Searching in these and in the PyTorch forums, it seem that many others have run into this issue of reproducibility. I gathered all their suggestions into the following code:
def random_seed(seed_value, use_cuda):
np.random.seed(seed_value) # cpu vars
torch.manual_seed(seed_value) # cpu vars
random.seed(seed_value) # Python
if use_cuda:
torch.cuda.manual_seed(seed_value)
torch.cuda.manual_seed_all(seed_value) # gpu vars
torch.backends.cudnn.deterministic = True #needed
torch.backends.cudnn.benchmark = False
The good news is that the training code above now gives repeatable results. I did not test to know precisely which initializations are critical, but do know that torch.backends.cudnn.deterministic = True is necessary, and the num_workers does not matter. The not so good news is this reproducibility does not survive a kernel restart.

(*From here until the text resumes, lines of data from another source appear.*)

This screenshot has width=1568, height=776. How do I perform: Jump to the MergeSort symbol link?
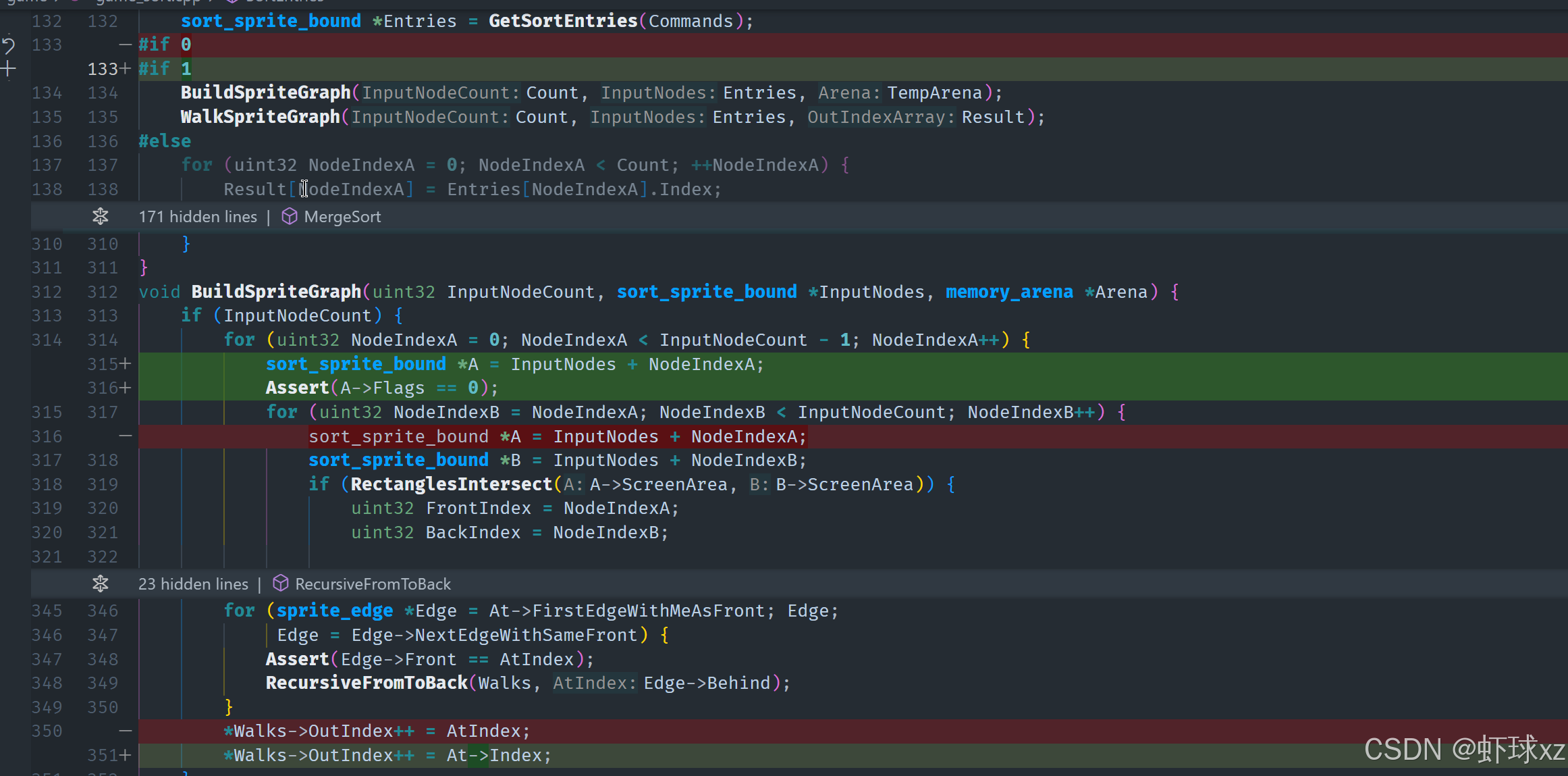(342, 217)
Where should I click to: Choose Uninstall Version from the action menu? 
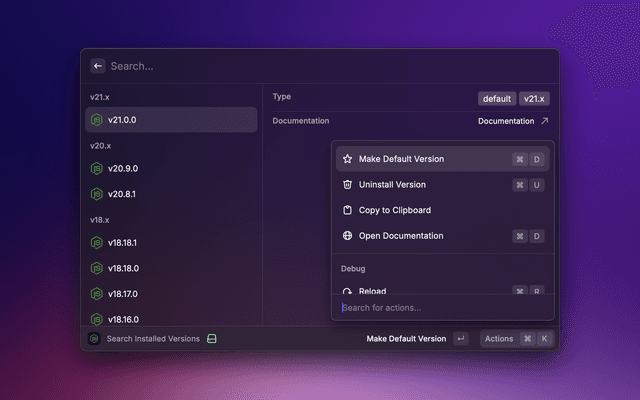tap(392, 185)
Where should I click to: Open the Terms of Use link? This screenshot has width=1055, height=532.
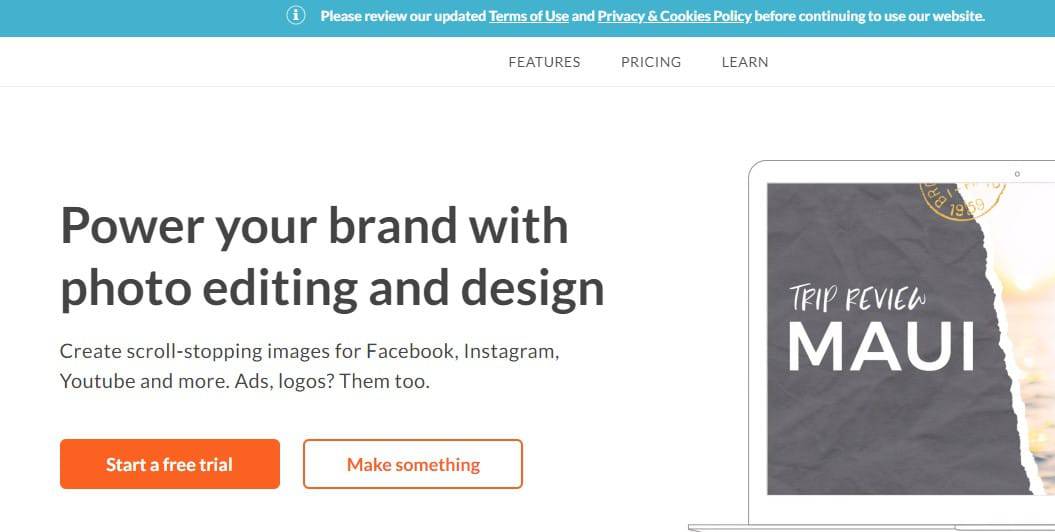(528, 16)
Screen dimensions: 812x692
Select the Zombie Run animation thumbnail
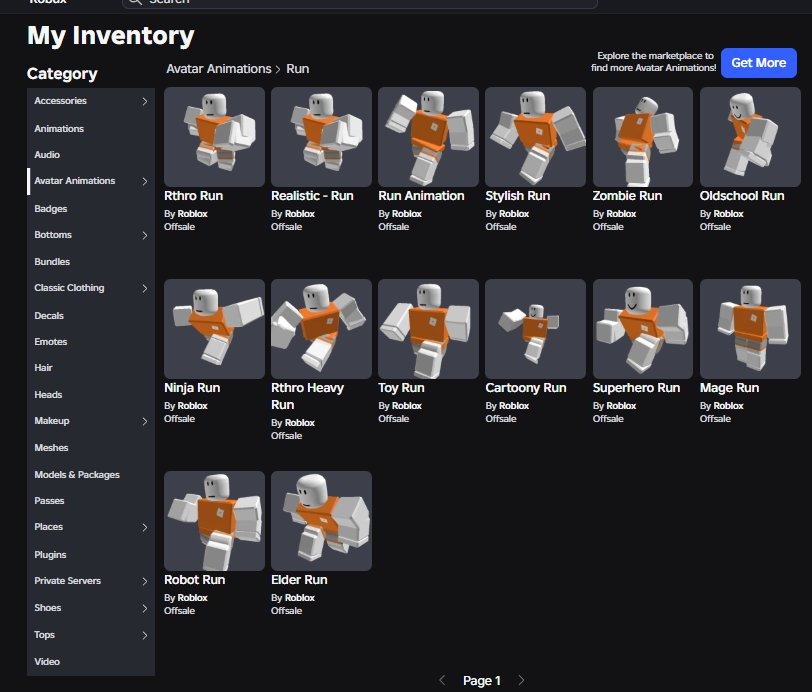click(x=643, y=137)
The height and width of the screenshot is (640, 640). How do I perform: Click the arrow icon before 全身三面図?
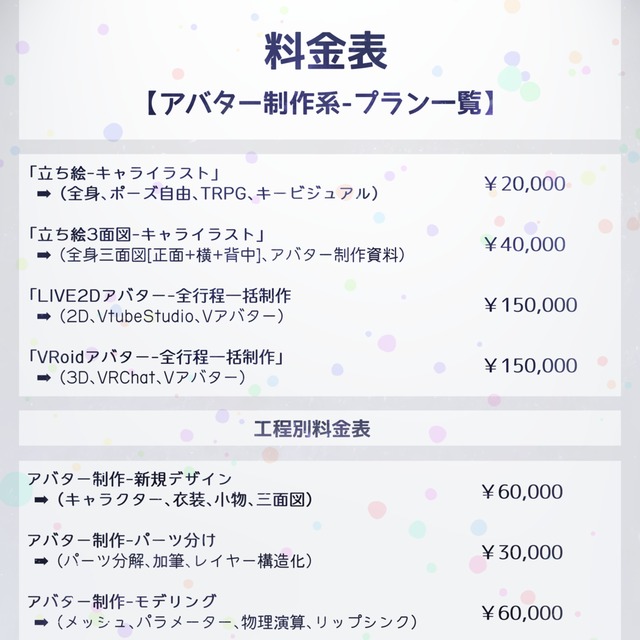tap(44, 255)
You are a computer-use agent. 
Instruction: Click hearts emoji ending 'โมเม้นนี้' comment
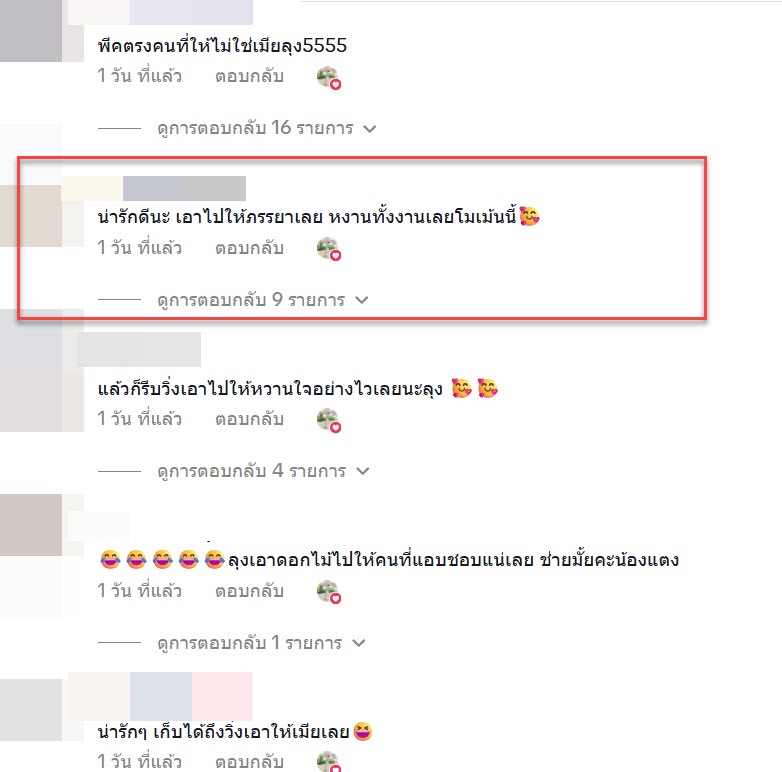[529, 216]
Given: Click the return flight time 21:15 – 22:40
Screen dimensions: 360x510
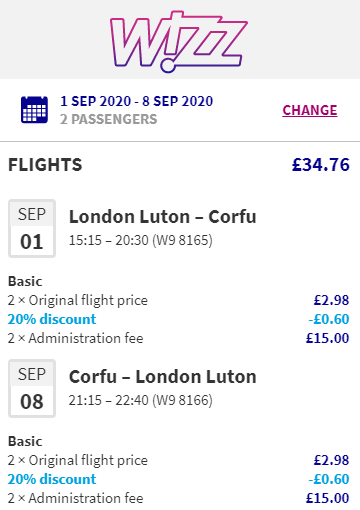Looking at the screenshot, I should pyautogui.click(x=108, y=400).
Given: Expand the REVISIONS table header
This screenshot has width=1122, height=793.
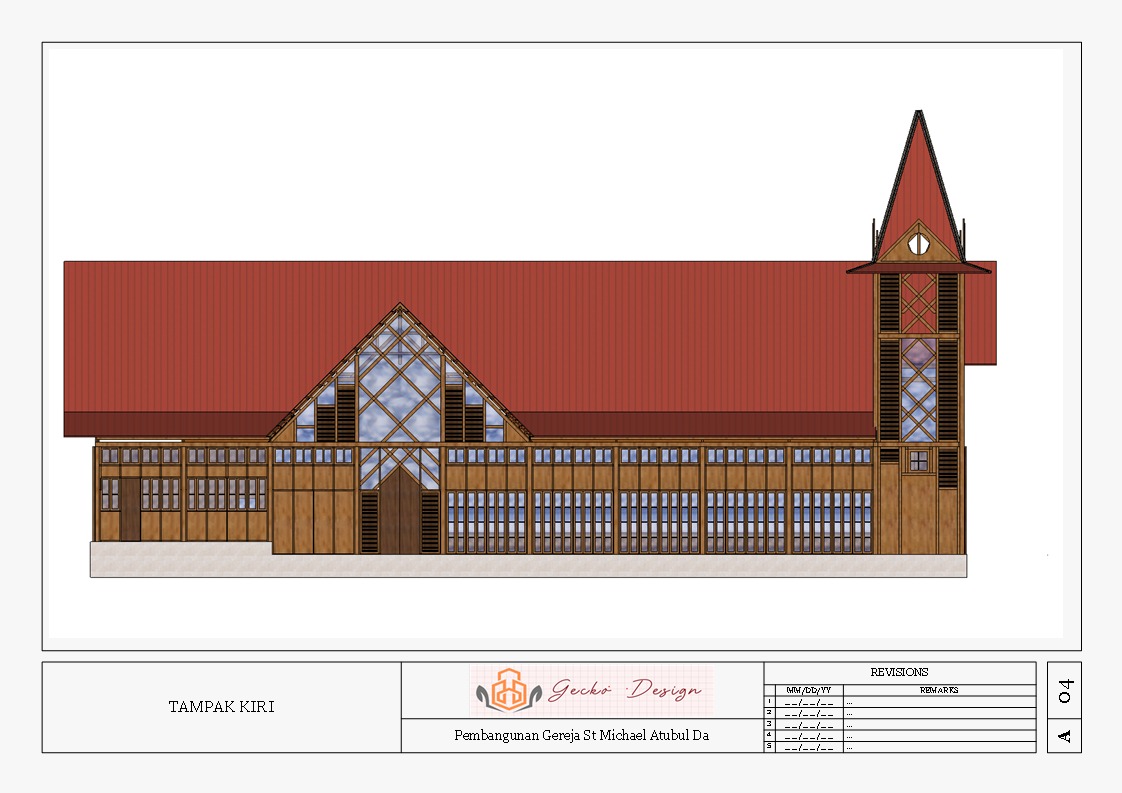Looking at the screenshot, I should click(900, 672).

The best news is that it also gives repeatable results across kernel restarts iff num_workers=0 is passed to the data loader. This has something to do with each worker getting initialized with its own random seeds. Someone more patient than I could devise a worker_init_fn that provides both kernel restart repeatability and different seeds for each worker. But for now I am content with using num_workers=0.
To sum up - to get reproducible measures across runs and kernel restarts, use the above random_seed function and pass num_workers=0 when generating the DataBunch. Non-repeatabilty was leaking in through CudaNN and the data loader workers.